Если следовать генезису дигитальных объектов, возникает понимание того, что объекты формируют ту среду, в которой живет человек, и дают нам новую интерпретацию бытия в дигитальной среде61.
В этой среде возникают своя система письма и чтения и пути экстериоризации, дающие ключ к пониманию ухода от анализа естественных и частично технических объектов.
«Паутина» с момента своего возникновения понималась как пространство имен или как именное пространство, поэтому можно говорить о поворотном пункте метафизики и глубокой модификации ее смысла. Семиотические объекты, такие как философские понятия, обретают черты, подобные техническим объектам. Это позволило теоретические поля различных эпистемологий и онтологий рассматривать в качестве частей общего охватывающего пространства науки референции62. Человек в качестве подлинного универсума заимствует из нее слова и тексты, создавая из них свой мир, подлинность которого удостоверяется его видимой мудростью. На самом деле, коль скоро философские идеи приобретают функциональный характер, становится гораздо легче заставить их сосуществовать, признавая, что «третье дано», не отрекаясь при этом от логического требования последовательности.

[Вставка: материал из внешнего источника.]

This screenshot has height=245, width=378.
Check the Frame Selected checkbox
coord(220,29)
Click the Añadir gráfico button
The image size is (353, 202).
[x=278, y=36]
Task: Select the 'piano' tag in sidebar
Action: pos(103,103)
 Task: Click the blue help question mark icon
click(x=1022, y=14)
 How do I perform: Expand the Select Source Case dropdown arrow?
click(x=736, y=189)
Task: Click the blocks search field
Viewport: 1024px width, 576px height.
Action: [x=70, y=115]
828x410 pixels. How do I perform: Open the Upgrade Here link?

Так что такое подлинность? Подлинность превращается в эффективность построения своего мира в «паутине». Этой цели и подчиняется культ истины, переставая тем самым быть приоритетным культом объективного знания. Данная объективная реальность утрачивает самодовлеющий характер. Она превращается в материал, в средство формирования ресурса. В этом смысле внешняя реальность – это всего лишь хаос, пополняющий ресурс. Внутренняя структура, порядок, гармония или дисгармония не имеют самостоятельного смысла. Смысл имеет характер ресурса. Это значит, что из ресурса можно получать самые различные следствия в зависимости от субъективных устремлений пользователя. Многообразие пользователей превращает ресурс в своеобразный исток хаотичных следствий. Два взаимосвязанных тезиса: «хаос – это исток ресурса» и «ресурс – это исток хаоса» образует действительность оксюморонной реальности. Если это реальность универсума, то как возможна философская система, относящаяся к сущности этой реальности, и как возможна ее объясняющая и предсказывающая сила?